In reality bird strikes on military helicopters are quite rare but not unknown and rarely fatal. These collisions occur 50-100 times a year. Most of them cause no injuries although there is often damage to the helicopter usually because the bird got sucked into the gas turbine engine and did damage there. Since helicopters are often not moving very fast when hit, this reduces bird strike damage and injuries.

Even so in the past twenty years eight people aboard helicopters were injured because of bird strikes and six were killed. Navy helicopters, naturally, were most often hit by seabirds. Inland, army and air force helicopters sometimes collided with bats, which do little damage because of their small size. Pilots have come to know that bird strikes are a seasonal thing. A quarter of the year (September thru November) accounted for 42 percent of the annual bird strikes while December and February each averaged about five percent of the bird strikes. The HH-60G incident occurred during the latter (low activity) period.

Aircraft bird strikes are a widespread, if little publicized, problem. There are about 5,000 incidents a year, mostly to fixed-wing commercial aircraft. These often just mean replacing windows or canopies, or wherever the bird hit. Most of the incidents involve near misses or collisions with non-critical portions of the aircraft. But in about one percent of the incidents the damage is severe and some aircraft are lost. On average, 40-50 people a year die because of aircraft bird strikes.

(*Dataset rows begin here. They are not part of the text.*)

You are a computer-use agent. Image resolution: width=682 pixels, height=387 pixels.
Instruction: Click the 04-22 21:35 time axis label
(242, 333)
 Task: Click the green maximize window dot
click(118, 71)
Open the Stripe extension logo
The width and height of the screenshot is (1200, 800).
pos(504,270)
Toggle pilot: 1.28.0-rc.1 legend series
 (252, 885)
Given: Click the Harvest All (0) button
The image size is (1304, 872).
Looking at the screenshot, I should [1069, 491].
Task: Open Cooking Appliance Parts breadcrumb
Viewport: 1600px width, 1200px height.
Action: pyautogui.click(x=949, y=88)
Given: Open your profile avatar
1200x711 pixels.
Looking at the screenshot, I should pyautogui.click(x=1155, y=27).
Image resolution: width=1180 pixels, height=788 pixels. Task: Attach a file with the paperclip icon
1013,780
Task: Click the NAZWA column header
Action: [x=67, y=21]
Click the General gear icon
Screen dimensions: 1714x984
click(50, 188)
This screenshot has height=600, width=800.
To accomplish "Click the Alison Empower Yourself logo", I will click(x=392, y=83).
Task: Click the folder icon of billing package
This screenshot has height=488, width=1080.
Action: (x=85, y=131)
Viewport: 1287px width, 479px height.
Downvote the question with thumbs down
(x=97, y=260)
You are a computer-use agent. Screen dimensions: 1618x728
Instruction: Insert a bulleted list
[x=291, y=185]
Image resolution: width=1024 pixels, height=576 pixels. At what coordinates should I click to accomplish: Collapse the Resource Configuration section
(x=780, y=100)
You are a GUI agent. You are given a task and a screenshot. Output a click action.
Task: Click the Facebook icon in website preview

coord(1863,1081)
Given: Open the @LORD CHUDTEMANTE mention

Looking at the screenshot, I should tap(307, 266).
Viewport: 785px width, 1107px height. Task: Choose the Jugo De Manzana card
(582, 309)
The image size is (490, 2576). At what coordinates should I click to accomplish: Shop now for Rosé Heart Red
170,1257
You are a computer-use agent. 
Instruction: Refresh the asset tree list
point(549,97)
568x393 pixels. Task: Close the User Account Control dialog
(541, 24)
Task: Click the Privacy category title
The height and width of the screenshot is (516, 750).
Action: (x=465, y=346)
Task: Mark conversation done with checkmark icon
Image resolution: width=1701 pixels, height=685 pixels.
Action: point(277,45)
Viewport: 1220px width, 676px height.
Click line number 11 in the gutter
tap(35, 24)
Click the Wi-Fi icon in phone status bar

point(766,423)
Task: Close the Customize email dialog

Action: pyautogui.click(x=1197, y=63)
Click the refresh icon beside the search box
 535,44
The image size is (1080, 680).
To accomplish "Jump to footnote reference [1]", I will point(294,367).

Nearly all the fatal bird strikes are to aircraft with gas turbine engines. Birds get sucked in and damage the fast moving turbine. This can often result in more damage as the turbine flies apart and no longer provides power. Multiple engine aircraft usually can survive this if they still have one or more working engines. But sometimes single or two engine aircraft lose all engine power and go down. One exception was the "Miracle On The Hudson" in January 2009, when an Airbus 320 over New York City lost both engines to bird strikes. Exceptional work by the crew managed to bring the aircraft down, intact, on the Hudson River with no loss to passengers or crew.

There have been two fatal helicopter collisions and the other one occurred in 2011 when a U.S. Marine Corps AH-1 helicopter collided with a red-tailed hawk. While the bird only weighed about 1.4 kg (3 pounds) it hit the top of the main rotor mast on the AH-1W helicopter gunship. The hawk impact damaged the pitch change link, which caused vibrations that quickly led to the transmission and rotor blades breaking away from the helicopter. The chopper then fell to earth, killing the two man crew. The AH-1s in service were modified to better protect the pitch change link, one of several highly vulnerable (to damage) components on a helicopter. Normally, the pitch change link would not be hit by ground fire. No one expected a bird strike up there either. But with bird strikes you have to expect the unexpected.